The aforementioned courses focus on improving technical and artistic skills and on understanding the fundamental characteristics of the choir as an instrument. Voice coaching and choral sound have come to play an increasingly important part in the curriculum, and recently the communication skills of the choir conductor have come into focus. The interaction between conductor and instrument is of vital importance to choral development, to finding a shared sound and musical approach. A good choir conductor must be an ‘instrument builder’ in addition to being a well-grounded musician. In the level C and D examinations, candidates are required not only to conduct but also to rehearse the choir.
The next level, B, is defined as belonging to ‘advanced studies’ in the university curriculum. Its purpose is to prepare students for independent repertoire planning, rehearsing and concert conducting. In practice, teaching at this level is only available at the Sibelius Academy in Helsinki and at the Kuopio unit in central Finland. The level B course covers a wide range of core choral repertoire from various periods and styles. Works with orchestral accompaniment are also included, although the main focus is on a cappella repertoire. There are various themed modules which focus on the stylistic requirements of historical periods, the conductor’s personal development and the teaching of choir conducting. The examination takes the form of a concert whose programme includes choral works from various major periods and also a choral work with instrumental accompaniment. If the candidate conducts a choir of his or her own, that choir may be used for completing the examination. The course takes two years and is completed by four or five students each year.
The level A examination leading to a Master of Music degree can only be completed in the choir conducting class of the Sibelius Academy. This examination requires a broad knowledge of repertoire, with a particular emphasis on contemporary music. The examination takes the form of a concert involving the candidate’s own choir and the professional Sibelius Academy Vocal Ensemble. The studies required for the level A examination are largely artistic, focusing on content analysis in particular. One or two level A examinations are completed each year.
There is thus a variety of pathways and levels of accomplishment available in Finland for those wishing to become choir conductors in some capacity.

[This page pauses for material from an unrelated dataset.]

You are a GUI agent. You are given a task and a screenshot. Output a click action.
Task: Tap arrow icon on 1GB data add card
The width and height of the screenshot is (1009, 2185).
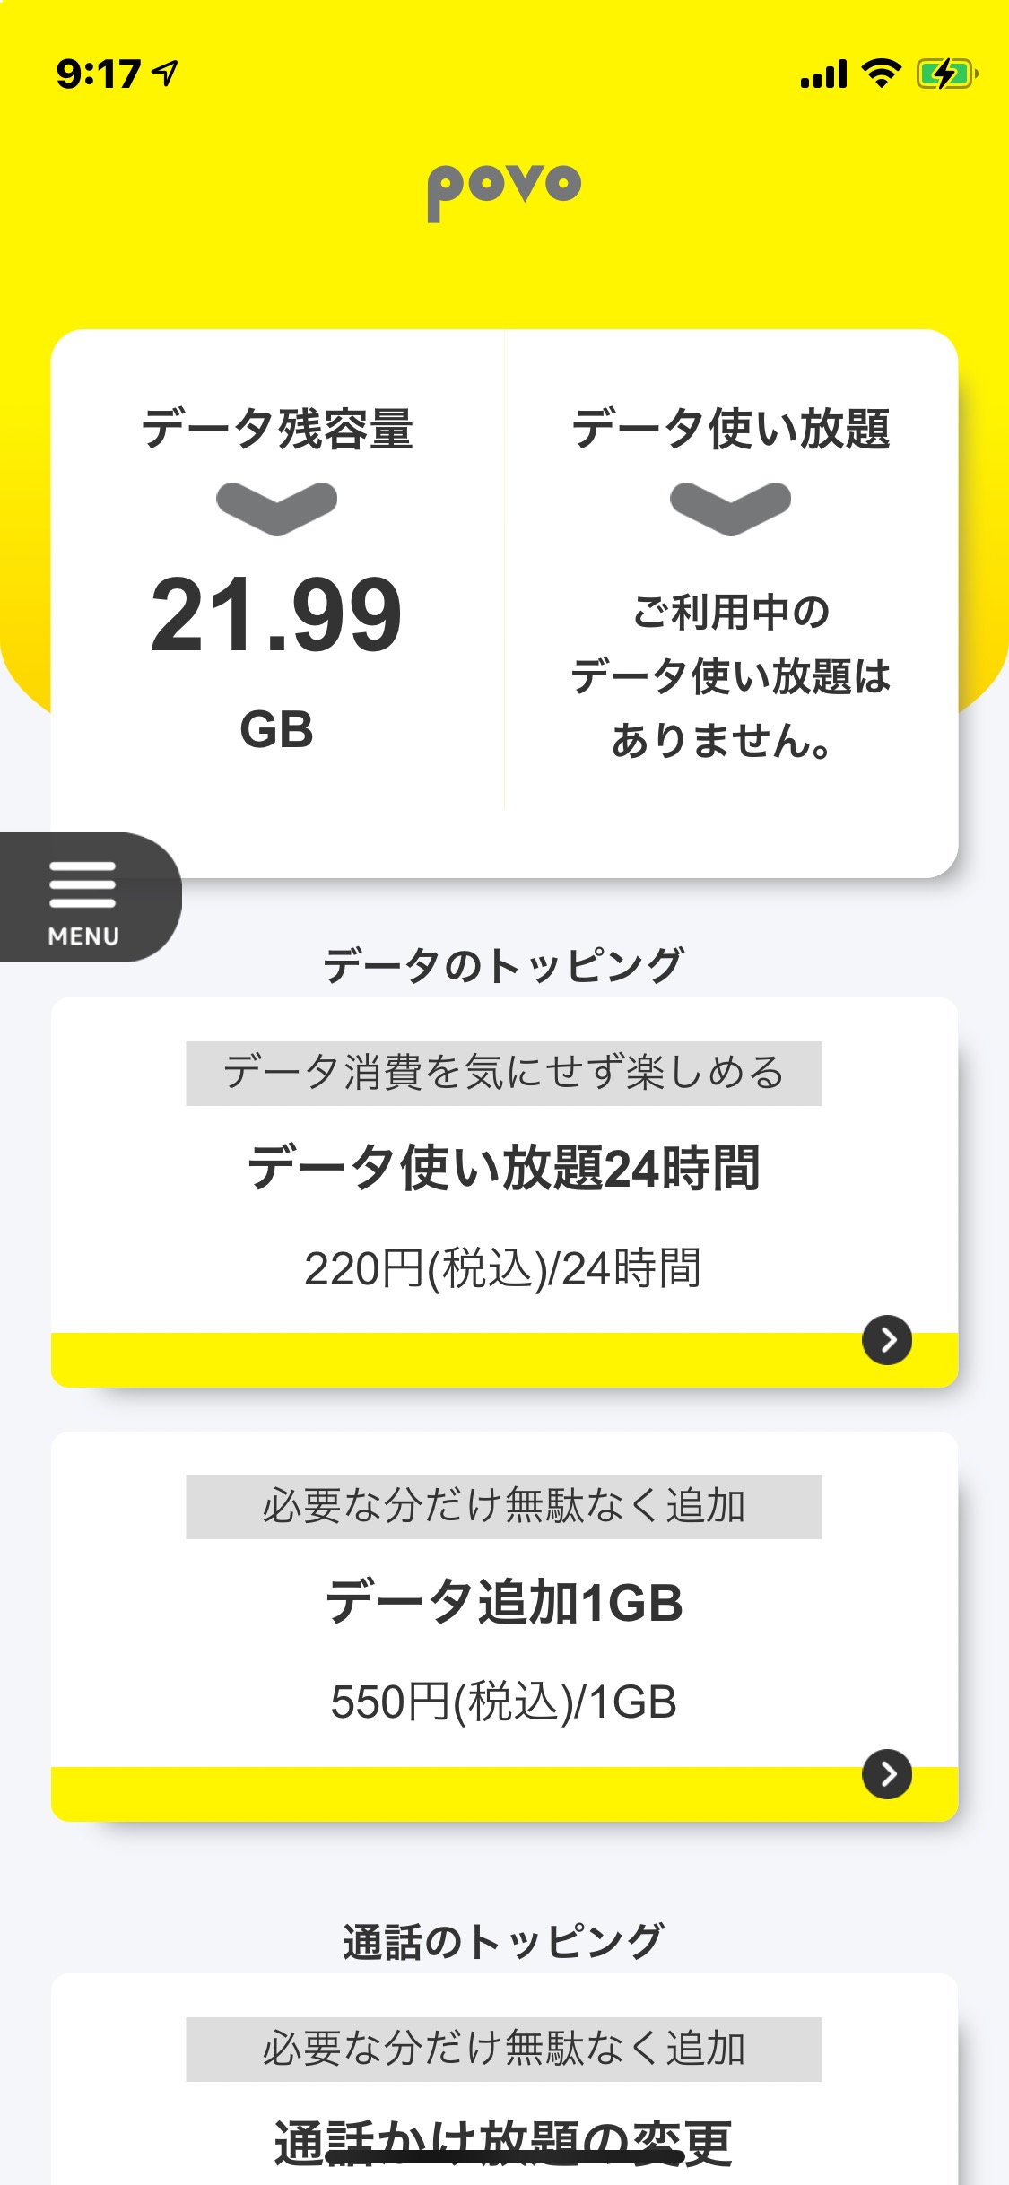(x=886, y=1774)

Having said that, we should note that Finnish training opportunities in the field are becoming increasingly concentrated. Beyond the Sibelius Academy, university-level education leading to an academic degree or vocational qualification is now only available in Tampere and Jyväskylä. Professional choir conductors are, perhaps surprisingly, quite rare in Finland: it is extremely challenging to make a living solely by conducting choirs. There are only a handful of full-time choir conductor positions in the entire country. Most choir conductors work as freelancers, earning their income from a variety of sources besides (or instead of) choir conducting. Yet despite the financially difficult times we live in, efforts continue to develop choral music and choir conducting to meet the challenges of today and tomorrow while relying on a solid foundation of tradition.